Acute kidney injury (AKI) and chronic kidney disease (CKD) are closely interrelated renal disorders, where AKI frequently progresses to CKD, resulting in irreversible loss of renal function. In recent years, the roles of the NLRP3 inflammasome and mitophagy in the AKI-to-CKD transition have attracted significant attention. As a crucial component of the innate immune system, the NLRP3 inflammasome promotes AKI-to-CKD progression by mediating inflammatory responses and cellular pyroptosis during renal injury. Conversely, mitophagy exerts renoprotective effects through the selective removal of damaged mitochondria, maintenance of cellular homeostasis, and alleviation of inflammation and oxidative stress.
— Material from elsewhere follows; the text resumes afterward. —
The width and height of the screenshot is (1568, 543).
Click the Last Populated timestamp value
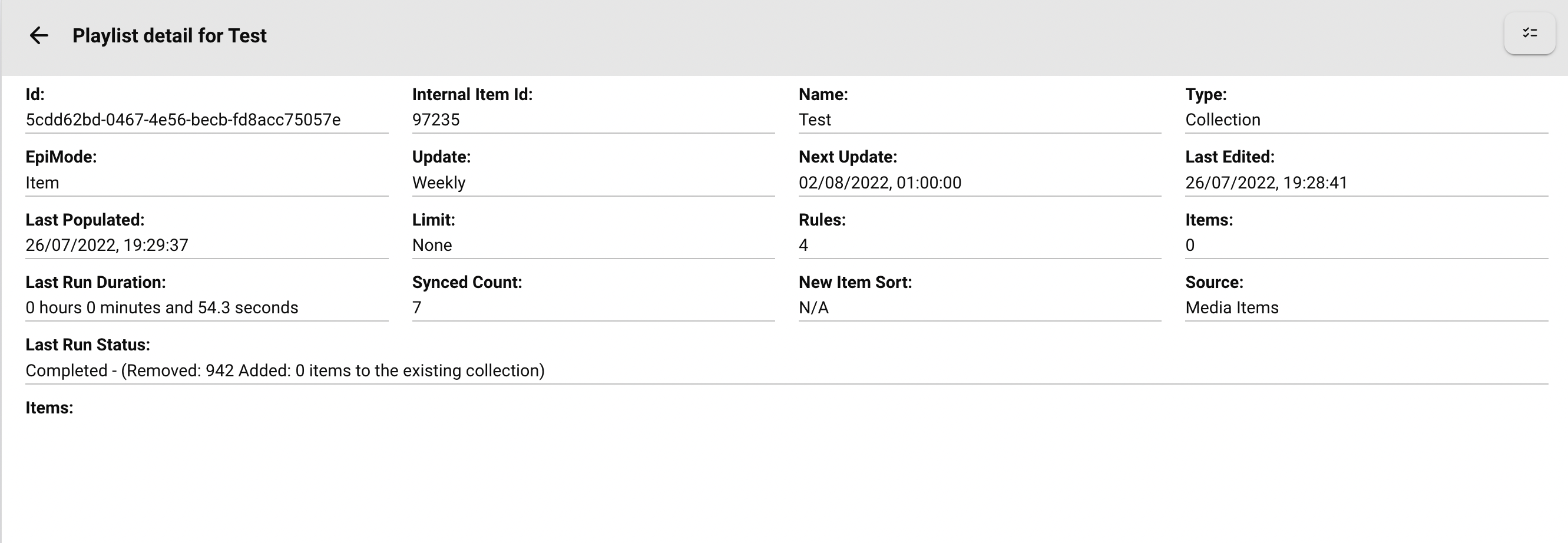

Studies demonstrate that NLRP3 activation is closely associated with mitochondrial dysfunction, while mitophagy can suppress NLRP3 activation by clearing damaged mitochondria, establishing a negative feedback regulatory mechanism. During the AKI phase, mitochondrial damage and excessive NLRP3 activation exacerbate renal tubular epithelial cell injury and inflammatory responses. Concurrently, persistent NLRP3 activation and impaired mitophagy lead to chronic inflammation and fibrosis, accelerating the transition from AKI to CKD. Therefore, targeting the NLRP3 inflammasome and modulating mitophagy may emerge as novel therapeutic strategies for AKI-to-CKD transition. This review focuses on elucidating the molecular mechanisms between mitophagy and the NLRP3 inflammasome, along with related targeted therapies, to provide new insights for preventing AKI progression to CKD.